Let us say that P = 10, and after all reductions we ended up with a bunch of 1s, 2s, 3s and 4s which we want to partition into maximum number of subsets such that each subset has a zero sum modulo P. There are at most 30 “prime” subsets with zero sum (a prime subset is the one which has no proper subset of zero sum). The idea is to partition the 1s, 2s, 3s and 4s into these subsets randomly, and then optimize the partition using a set of rules. A typical rule could be like this:
(1, 3, 4, 4, 4, 4) + (1, 2, 2, 2, 3) --> (2, 4, 4) + (1, 2, 3, 4) + (1, 2, 3, 4)
This means that if in our partition, if we are using both (1, 3, 4, 4, 4, 4) and (1, 2, 2, 2, 3), then we can replace them by the three subsets: (2, 4, 4), and 2 copies of (1, 2, 3, 4), which will gain us an extra subset in partition. A rule is a “prime” rule, if it cannot be split into two rules. For example, the following is not a prime rule
(1, 3, 4, 4, 4, 4) + (1, 2, 2, 2, 3) + (2, 3, 3, 3, 3, 3, 3) + (2, 2, 2, 2, 2) --> (2, 4, 4) + 2 (1, 2, 3, 4) + 3 (2, 2, 3, 3)
as it can be split into
(1, 3, 4, 4, 4, 4) + (1, 2, 2, 2, 3) --> (2, 4, 4) + (1, 2, 3, 4) + (1, 2, 3, 4), and
(2, 3, 3, 3, 3, 3, 3) + (2, 2, 2, 2, 2) --> 3 (2, 2, 3, 3)
We find all “prime” rules (there are approximately 150 of them for P = 10 and 1, 2, 3, 4), and apply them on the partition whenever applicable. The reduction system is confluent, but not persistent, so we cannot guarantee the existence of a unique normal form. However, since the reduction system contains all prime rules, we can prove that all normal forms will have the same size, i.e., optimal with respect to partition size.
So now, the question is how to find the set of prime rules. First we compute optimal partition of sets where number of 1s, 2s, 3s and 4s are bounded by some constant (say M). This is basically bounded knapsack problem can can be solved using dynamic programming in O (kM4) time, where k is the number of “prime” subsets. We consider each of these optimal partitions, and try to extend them by adding an extra prime subset into it, if the new partition is not an optimal one, then we get a new rule. For example, the following is an optimal partition of (1, 1, 1, 3, 4, 4, 4, 4, 4, 4).
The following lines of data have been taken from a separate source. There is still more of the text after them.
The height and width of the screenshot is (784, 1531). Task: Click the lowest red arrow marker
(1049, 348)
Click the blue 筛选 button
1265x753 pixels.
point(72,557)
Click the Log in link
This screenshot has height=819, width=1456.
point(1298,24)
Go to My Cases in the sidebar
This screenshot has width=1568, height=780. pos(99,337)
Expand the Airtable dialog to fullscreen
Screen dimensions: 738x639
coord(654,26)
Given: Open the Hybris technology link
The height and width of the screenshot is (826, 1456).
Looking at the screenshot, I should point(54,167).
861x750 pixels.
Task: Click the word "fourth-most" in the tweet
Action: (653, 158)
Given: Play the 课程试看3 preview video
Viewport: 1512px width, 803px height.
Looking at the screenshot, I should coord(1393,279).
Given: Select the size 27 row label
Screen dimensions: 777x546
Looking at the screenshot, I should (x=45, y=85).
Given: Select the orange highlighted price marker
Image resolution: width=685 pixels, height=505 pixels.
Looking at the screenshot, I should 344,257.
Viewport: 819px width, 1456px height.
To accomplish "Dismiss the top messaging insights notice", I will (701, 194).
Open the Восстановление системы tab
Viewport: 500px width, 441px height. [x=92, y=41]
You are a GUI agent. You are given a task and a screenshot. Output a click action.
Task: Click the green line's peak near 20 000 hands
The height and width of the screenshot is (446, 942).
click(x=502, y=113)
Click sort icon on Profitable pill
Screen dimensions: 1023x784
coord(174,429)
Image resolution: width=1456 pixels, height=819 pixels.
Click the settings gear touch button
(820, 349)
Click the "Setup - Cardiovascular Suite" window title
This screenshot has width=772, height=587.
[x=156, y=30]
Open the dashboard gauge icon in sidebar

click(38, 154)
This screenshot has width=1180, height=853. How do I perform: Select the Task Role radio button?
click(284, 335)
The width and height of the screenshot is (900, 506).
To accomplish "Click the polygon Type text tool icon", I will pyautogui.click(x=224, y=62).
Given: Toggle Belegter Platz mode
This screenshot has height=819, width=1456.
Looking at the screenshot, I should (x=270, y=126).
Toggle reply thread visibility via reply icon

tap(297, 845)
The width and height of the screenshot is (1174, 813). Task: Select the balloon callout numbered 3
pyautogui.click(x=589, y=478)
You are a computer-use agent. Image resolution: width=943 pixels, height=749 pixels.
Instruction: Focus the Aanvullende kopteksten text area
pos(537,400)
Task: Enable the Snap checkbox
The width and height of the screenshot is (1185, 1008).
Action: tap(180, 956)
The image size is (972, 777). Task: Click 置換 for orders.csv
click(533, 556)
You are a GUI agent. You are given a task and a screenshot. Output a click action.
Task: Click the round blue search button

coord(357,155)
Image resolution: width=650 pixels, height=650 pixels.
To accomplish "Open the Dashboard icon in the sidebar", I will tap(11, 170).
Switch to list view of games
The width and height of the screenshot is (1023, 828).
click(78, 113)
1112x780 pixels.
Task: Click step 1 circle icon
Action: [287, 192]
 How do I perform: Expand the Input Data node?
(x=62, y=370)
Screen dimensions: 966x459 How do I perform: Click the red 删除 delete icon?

(4, 4, 4, 4, 4) + (1, 1, 1, 3, 4)
Now, if add a prime subset (1, 1, 1, 3, 4) into it, it longer remains an optimal partition, as the resulting set (1, 1, 1, 1, 1, 1, 3, 3, 4, 4, 4, 4, 4, 4, 4, 4) can be partitioned into 4 subsets unlike the 3 subsets achieved by above extension. This gives us the following rule:
(4, 4, 4, 4, 4) + 2 (1, 1, 1, 3, 4) --> 3(1, 1, 4, 4) + (3, 3, 4)
Ideally, one would expect that if we increase the value of M, we will get more and more rules. However, surprisingly
the set of rules does not grow if we increase M beyond 12. This is the part for which I have NO explanation. I tried increasing M up to 50 and it did not find anything new, so I was pretty much convinced that my set of rules is complete. If anybody can prove a decent bound on the value of M, I would be very happy to discuss, as it seems like a nice way to handle semi-bounded knapsack problems (capacity of knapsacks is bounded, but number of allowed copies is not).
I first tried to pre-compute all rules, and put them in the file, but the 50000 bytes limit did not allow me to do that. Unfortunately, the computation of all optimal partitions of bounded sets was very time-consuming. In the end, I found that even if I consider only the lexicographically smallest optimal partition of sets to generate the set of rules, we can get almost all the rules (except a few, which I included in my source file).